Yo no sé con harto sentimiento mío el éxito que tuvo aquel debate, pues no me gusta apurar las cosas, y menos en materia de tradiciones. He oído decir que después de un ruidoso pleito el pueblo tuvo que pagar (eso es de cajón), habiendo sido condenado a otorgar un censo a favor del arriero, con el capital del importe del salmón, que importaría 138.240 rs. de moneda de Castilla, caso de que solo dispusiesen de una arroba de Aragón, que se compone de 36 libras, la libra de 12 onzas; añadía el que lo refirió que dicho censo se venía pagando hasta estos últimos años. Pero yo puedo jurar, tocando el mango de mi cuchara como se usa entre estudiantes, que no he visto tal escritura de imposición, y que estoy tentado a creer que no haya existido.
En cuanto al fondo del suceso no sé qué verdad se merezca, aunque lo tengo oído referir a muchos; como gracias a Dios no soy ningún Masdeu[10], ni me gusta echar a pique las tradiciones, prefiero el referir las cosas como las he oído: relata refero, como dicen los latinos.
Lo que sí puedo asegurar sin escrúpulo de conciencia es que en todo Aragón se acostumbra decir para ponderar algún objeto muy costoso, ¡Es más caro que el salmón de Alagón!
V. de la F.
Edición: Rosario Álvarez Rubio
[1] Miñón: 1. m.
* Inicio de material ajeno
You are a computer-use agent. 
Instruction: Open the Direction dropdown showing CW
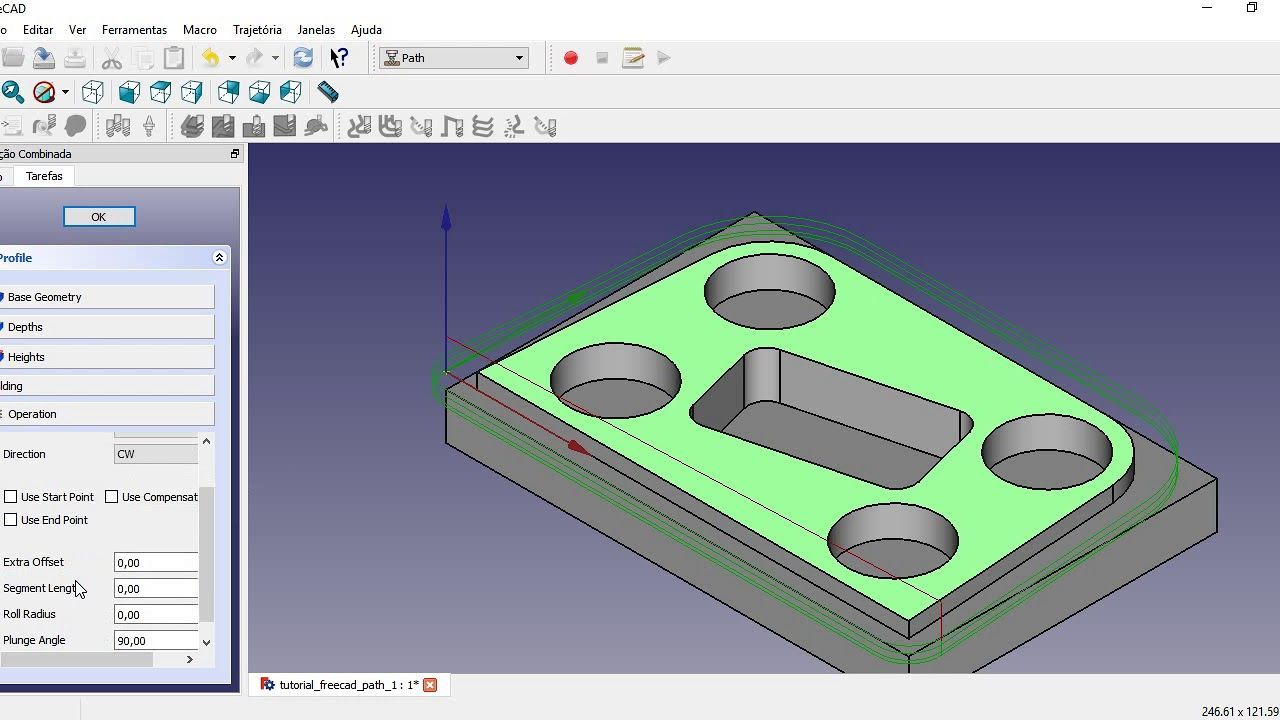pyautogui.click(x=155, y=454)
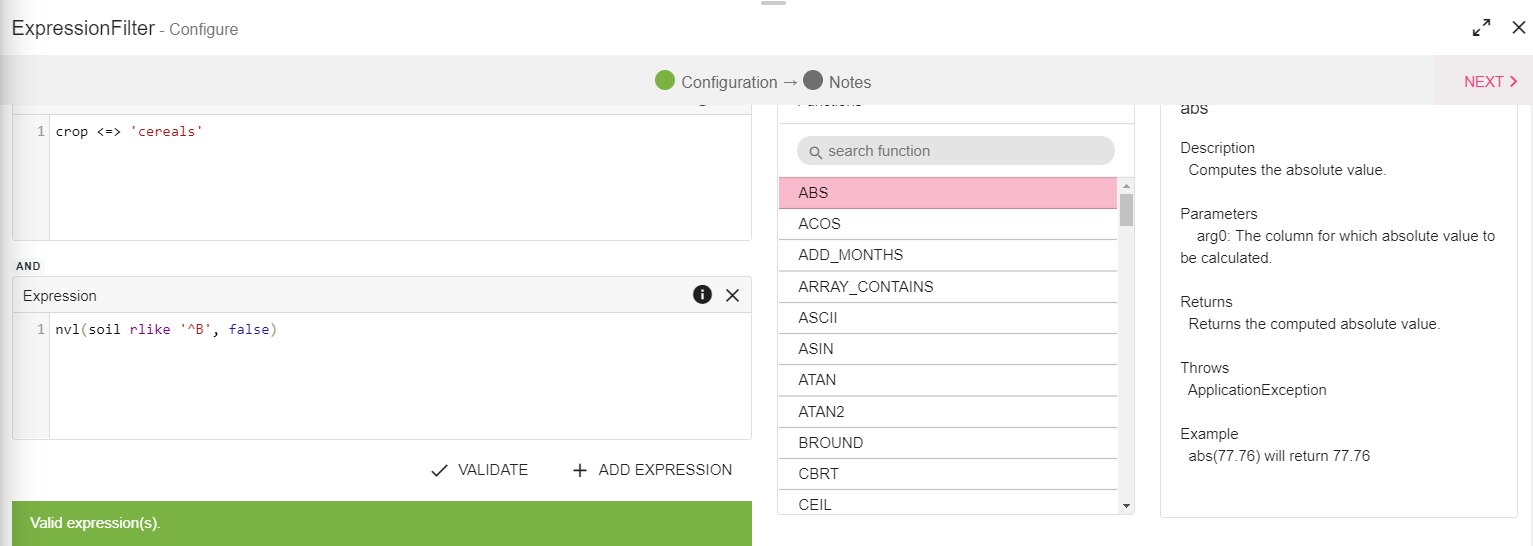Click the Notes step gray circle
Screen dimensions: 1533x546
tap(812, 81)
Soldado de tropa ligera que estaba destinado a la persecución de ladrones y contrabandistas, o a la custodia de los bosques reales (Diccionario de la lengua española, RAE).
[2] Recoger velas: figuradamente por el final de una jornada de pesca, dejar una actividad.
[3] Curro: Sombrero de bandolero.
[4] Brasil: Una marca barata de cigarros.
[5] Armar una quimera: Alborotar.
[7] Banasta: 1. f. Cesto grande formado de mimbres o listas de madera delgadas y entretejidas. (Diccionario de la lengua española, RAE).
[8] Pagar con las setenas: 1. loc. verb. Sufrir un castigo superior a la culpa cometida. (Diccionario de la lengua española, RAE).
[9] Paroxismo. 3. m. Med. Accidente peligroso o casi mortal, en que el paciente pierde el sentido y la acción por largo tiempo. (Diccionario de la lengua española, RAE).
[10] Juan Francisco Masdeu o Masdéu (Palermo, Italia, 1744 - Valencia, 1817) Sabio jesuita, historiador.